=== Material provided ===
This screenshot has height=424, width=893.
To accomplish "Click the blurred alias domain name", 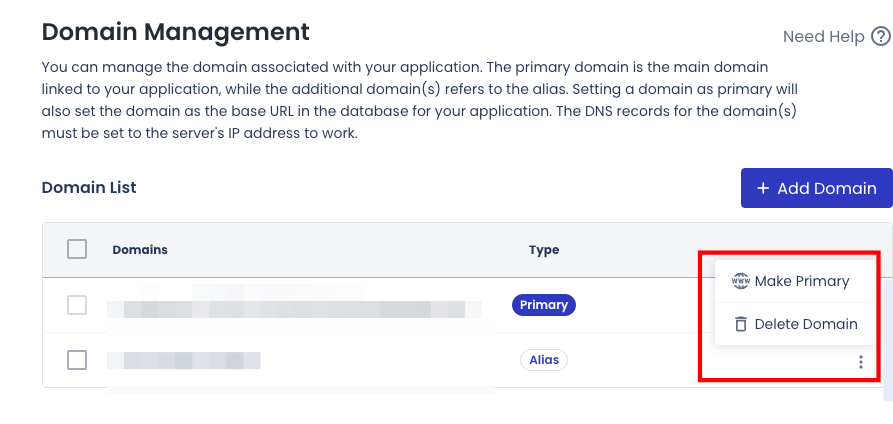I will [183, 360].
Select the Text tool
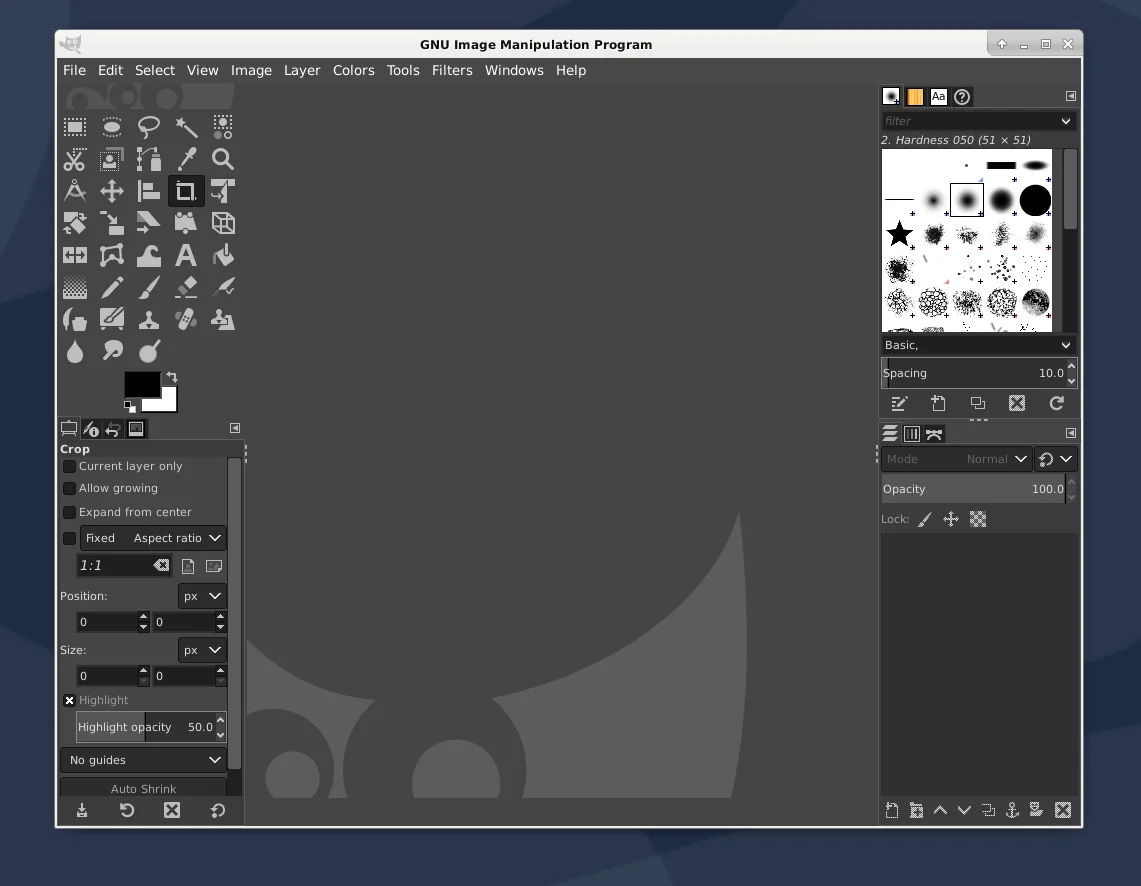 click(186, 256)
===
=== Material provided ===
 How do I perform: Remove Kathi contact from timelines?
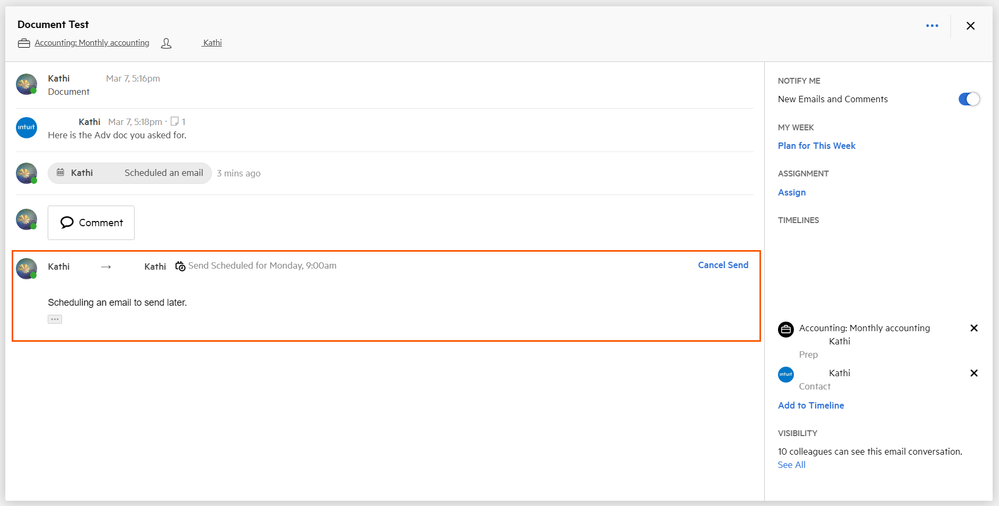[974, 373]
===
Pull out every line of the records above that contains the word "This", and copy each such line in full.

This screenshot has height=424, width=893.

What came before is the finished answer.